• Your goal
Check every line of the data below for the word "index". Copy the ones that have it.

━━ Study material

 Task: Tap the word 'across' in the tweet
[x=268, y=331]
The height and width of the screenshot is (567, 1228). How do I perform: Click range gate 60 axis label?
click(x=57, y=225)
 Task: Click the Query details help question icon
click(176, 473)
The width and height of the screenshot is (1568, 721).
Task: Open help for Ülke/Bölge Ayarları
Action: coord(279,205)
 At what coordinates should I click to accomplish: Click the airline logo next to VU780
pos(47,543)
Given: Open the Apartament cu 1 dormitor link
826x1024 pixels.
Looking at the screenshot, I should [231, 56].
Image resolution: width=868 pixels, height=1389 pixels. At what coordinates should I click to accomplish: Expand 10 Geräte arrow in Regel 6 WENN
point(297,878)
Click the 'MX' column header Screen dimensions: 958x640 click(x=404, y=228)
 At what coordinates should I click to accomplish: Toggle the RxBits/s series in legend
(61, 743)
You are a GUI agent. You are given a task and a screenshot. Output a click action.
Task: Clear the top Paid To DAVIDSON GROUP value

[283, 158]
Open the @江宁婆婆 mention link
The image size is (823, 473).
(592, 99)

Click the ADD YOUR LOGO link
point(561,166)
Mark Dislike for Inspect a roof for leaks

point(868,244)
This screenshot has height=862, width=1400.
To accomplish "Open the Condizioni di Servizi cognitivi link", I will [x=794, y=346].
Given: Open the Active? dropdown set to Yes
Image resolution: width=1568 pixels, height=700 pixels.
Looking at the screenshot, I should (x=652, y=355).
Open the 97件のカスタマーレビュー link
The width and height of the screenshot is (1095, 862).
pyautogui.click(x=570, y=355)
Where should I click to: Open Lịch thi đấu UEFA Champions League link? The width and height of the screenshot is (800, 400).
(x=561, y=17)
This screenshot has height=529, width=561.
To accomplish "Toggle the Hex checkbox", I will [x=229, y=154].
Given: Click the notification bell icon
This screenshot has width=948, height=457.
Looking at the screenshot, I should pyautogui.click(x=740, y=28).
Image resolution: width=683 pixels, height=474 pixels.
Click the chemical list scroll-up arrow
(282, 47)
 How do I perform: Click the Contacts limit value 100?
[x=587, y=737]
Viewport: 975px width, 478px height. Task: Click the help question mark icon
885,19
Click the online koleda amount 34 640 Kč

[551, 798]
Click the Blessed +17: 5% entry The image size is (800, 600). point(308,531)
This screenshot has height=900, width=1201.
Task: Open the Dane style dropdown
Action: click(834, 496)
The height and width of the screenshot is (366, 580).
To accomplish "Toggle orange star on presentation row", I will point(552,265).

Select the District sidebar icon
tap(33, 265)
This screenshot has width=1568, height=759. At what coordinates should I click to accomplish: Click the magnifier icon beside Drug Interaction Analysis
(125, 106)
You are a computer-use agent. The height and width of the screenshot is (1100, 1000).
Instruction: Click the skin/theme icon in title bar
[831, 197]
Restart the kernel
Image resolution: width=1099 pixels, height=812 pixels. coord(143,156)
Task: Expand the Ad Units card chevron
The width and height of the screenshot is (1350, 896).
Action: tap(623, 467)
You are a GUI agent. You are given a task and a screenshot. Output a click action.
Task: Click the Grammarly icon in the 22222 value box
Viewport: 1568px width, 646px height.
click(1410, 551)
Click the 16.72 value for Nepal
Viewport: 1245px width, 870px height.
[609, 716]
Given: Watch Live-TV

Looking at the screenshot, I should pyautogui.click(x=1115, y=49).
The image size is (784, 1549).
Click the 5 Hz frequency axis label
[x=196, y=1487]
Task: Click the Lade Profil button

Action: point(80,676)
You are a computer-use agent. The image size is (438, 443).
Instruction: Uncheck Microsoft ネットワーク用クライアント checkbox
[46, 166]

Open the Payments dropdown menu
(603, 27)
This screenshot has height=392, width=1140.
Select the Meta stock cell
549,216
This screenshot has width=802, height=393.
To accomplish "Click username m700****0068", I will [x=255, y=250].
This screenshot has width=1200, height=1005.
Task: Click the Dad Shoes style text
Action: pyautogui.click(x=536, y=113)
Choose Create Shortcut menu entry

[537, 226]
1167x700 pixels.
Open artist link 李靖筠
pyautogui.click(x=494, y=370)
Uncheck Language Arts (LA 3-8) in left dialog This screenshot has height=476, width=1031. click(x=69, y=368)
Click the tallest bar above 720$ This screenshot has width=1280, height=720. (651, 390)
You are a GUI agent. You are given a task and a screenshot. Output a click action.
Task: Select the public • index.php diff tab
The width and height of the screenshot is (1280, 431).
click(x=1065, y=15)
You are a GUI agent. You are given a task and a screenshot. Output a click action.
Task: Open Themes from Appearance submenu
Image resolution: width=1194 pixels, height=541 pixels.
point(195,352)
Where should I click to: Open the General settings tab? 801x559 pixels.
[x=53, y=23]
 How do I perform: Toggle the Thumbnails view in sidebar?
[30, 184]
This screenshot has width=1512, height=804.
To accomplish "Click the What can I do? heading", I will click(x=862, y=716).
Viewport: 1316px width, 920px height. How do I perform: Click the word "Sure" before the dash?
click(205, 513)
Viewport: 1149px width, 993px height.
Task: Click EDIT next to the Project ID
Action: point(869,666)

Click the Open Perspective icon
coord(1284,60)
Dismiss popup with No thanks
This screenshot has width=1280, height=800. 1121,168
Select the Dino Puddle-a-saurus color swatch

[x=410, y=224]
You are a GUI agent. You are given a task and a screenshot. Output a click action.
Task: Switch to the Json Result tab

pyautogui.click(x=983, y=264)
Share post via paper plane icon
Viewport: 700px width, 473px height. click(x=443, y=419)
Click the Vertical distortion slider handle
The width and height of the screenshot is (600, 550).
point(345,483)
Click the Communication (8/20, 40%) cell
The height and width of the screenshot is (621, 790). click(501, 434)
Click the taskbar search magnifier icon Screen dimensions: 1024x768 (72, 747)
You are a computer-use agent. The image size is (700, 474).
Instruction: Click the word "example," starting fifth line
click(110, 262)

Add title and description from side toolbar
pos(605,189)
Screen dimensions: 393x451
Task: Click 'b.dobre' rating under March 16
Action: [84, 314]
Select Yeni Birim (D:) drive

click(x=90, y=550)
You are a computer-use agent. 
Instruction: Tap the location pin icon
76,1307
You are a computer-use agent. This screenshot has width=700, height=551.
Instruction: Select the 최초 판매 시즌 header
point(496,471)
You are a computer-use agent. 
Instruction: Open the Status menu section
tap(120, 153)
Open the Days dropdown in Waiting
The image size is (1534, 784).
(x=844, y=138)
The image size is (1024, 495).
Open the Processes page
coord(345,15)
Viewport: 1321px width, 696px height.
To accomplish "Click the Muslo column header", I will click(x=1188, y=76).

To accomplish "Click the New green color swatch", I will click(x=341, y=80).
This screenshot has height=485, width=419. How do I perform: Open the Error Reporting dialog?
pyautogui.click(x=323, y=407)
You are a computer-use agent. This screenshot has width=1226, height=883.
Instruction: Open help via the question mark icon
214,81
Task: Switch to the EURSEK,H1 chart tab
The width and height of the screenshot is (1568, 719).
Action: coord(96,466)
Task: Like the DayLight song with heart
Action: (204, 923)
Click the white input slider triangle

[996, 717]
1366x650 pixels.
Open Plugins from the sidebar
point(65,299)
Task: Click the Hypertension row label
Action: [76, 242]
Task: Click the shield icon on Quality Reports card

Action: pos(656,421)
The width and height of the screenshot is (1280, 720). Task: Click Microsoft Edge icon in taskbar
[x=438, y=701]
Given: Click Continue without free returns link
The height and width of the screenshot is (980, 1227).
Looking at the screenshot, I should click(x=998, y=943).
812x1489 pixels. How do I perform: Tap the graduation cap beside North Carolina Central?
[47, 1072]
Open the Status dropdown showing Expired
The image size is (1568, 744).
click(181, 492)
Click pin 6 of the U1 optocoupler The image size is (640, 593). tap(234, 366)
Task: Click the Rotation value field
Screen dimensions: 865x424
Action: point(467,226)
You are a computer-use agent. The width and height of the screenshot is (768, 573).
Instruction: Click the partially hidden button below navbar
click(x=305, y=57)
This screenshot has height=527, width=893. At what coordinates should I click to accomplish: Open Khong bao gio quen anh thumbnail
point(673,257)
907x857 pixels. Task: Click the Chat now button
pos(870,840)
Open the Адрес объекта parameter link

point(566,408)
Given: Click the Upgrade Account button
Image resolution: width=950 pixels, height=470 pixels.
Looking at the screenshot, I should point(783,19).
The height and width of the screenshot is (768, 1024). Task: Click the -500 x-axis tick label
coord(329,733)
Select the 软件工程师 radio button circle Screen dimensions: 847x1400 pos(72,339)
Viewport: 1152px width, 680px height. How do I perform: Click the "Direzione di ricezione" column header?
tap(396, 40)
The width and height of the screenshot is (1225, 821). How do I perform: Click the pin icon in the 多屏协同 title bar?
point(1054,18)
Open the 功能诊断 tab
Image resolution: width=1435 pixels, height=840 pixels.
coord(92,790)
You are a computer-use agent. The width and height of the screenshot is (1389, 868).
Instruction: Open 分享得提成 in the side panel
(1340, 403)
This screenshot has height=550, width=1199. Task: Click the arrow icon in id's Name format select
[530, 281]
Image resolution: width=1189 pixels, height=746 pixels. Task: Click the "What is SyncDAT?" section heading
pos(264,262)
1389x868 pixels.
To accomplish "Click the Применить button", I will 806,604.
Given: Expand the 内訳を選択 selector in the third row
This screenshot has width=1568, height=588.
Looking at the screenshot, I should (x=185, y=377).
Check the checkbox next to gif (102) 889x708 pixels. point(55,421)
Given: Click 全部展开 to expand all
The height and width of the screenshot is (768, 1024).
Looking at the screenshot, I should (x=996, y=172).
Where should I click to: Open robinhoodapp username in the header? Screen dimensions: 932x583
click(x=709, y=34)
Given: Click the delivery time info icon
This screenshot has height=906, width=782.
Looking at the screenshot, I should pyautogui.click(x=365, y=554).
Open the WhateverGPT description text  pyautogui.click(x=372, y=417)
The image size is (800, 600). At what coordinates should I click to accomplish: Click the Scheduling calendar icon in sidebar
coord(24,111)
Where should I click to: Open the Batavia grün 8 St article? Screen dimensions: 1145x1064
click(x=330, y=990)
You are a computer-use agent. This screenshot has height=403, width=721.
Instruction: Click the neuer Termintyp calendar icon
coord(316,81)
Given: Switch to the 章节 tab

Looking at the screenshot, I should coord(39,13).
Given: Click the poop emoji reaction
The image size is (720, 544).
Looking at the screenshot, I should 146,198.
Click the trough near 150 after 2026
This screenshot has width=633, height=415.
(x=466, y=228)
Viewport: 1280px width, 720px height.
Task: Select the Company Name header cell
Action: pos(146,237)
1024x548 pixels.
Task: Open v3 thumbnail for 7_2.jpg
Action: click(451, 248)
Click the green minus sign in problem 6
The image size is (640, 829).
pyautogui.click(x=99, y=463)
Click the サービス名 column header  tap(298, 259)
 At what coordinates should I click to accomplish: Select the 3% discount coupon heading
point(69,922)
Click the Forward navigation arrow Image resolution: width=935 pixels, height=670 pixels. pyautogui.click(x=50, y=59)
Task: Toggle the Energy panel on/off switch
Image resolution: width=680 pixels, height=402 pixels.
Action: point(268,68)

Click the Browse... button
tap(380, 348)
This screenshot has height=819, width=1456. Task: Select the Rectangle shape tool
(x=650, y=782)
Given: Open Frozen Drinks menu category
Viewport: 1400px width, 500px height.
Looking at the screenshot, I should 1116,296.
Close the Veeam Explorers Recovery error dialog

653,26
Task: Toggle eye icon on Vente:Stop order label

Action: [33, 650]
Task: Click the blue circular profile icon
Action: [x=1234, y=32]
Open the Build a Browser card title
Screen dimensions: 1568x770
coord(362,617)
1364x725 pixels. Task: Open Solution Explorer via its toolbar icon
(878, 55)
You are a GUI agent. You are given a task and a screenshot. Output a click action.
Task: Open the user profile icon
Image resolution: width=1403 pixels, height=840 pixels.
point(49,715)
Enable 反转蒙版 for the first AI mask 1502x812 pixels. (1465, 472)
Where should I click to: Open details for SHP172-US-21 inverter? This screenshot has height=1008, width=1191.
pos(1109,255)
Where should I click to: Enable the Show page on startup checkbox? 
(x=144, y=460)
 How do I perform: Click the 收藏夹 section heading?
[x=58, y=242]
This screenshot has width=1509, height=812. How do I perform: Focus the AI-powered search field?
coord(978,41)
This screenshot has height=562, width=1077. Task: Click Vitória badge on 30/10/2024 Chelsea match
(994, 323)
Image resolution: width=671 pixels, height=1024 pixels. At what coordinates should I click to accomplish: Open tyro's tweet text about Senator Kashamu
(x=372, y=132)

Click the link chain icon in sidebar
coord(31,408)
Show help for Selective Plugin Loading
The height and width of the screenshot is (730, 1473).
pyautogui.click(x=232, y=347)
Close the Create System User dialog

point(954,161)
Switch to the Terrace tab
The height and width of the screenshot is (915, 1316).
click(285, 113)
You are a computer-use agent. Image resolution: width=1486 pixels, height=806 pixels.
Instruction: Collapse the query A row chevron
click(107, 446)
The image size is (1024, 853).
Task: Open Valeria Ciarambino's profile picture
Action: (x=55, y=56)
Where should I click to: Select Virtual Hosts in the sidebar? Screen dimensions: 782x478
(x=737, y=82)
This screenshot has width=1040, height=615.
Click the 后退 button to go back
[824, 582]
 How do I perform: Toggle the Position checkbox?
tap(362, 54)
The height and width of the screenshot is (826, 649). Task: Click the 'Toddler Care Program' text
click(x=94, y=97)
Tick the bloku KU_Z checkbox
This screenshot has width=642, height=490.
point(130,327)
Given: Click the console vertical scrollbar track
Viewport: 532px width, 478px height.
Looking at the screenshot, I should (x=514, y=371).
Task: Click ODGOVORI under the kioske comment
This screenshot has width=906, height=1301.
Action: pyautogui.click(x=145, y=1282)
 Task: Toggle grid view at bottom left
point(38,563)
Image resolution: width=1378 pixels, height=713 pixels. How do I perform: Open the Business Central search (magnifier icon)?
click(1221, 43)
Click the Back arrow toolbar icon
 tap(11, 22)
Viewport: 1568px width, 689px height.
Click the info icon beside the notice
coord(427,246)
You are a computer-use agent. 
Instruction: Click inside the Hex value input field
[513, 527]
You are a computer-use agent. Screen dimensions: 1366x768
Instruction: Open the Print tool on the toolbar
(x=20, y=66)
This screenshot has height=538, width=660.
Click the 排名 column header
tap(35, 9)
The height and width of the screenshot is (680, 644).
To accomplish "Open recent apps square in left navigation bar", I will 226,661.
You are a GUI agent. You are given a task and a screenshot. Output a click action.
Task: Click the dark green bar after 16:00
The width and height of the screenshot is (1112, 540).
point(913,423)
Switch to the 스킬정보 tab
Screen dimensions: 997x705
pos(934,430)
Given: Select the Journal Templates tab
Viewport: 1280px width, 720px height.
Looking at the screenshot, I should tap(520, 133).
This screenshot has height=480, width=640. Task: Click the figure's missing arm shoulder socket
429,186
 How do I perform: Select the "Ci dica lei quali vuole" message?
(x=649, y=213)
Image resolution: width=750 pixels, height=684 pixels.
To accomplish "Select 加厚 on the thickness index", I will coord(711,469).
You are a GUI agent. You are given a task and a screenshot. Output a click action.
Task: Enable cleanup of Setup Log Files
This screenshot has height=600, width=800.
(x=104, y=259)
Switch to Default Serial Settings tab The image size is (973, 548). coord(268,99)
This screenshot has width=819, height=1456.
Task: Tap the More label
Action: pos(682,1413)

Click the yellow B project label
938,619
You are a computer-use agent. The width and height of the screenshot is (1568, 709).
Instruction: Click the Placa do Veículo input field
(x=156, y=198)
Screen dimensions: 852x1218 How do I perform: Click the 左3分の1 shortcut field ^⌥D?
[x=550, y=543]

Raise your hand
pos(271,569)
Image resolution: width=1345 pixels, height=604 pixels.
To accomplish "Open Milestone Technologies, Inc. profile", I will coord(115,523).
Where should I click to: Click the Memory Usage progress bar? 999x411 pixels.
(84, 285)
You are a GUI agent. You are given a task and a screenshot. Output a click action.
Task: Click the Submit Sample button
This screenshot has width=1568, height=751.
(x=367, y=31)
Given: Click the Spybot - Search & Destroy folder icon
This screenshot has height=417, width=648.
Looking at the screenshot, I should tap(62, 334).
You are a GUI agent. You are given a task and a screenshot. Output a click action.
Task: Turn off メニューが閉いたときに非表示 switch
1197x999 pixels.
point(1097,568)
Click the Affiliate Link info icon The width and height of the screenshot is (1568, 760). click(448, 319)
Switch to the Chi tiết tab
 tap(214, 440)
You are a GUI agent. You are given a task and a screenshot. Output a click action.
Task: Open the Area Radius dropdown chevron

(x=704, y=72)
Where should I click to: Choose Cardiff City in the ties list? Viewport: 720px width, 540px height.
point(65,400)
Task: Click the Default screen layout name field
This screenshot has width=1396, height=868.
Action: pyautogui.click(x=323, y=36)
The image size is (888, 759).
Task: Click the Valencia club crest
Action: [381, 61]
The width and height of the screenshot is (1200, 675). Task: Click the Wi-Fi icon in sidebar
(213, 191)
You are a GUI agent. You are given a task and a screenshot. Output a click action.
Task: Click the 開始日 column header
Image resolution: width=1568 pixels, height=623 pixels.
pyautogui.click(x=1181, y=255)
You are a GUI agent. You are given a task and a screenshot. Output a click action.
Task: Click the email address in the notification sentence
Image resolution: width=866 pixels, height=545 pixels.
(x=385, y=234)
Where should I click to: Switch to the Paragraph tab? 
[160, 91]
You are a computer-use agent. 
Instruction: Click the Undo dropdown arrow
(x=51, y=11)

━━━━

• Result
Task: Select the public • index.php diff tab
To accomplish "Select 加厚 on the thickness index", I will coord(711,469).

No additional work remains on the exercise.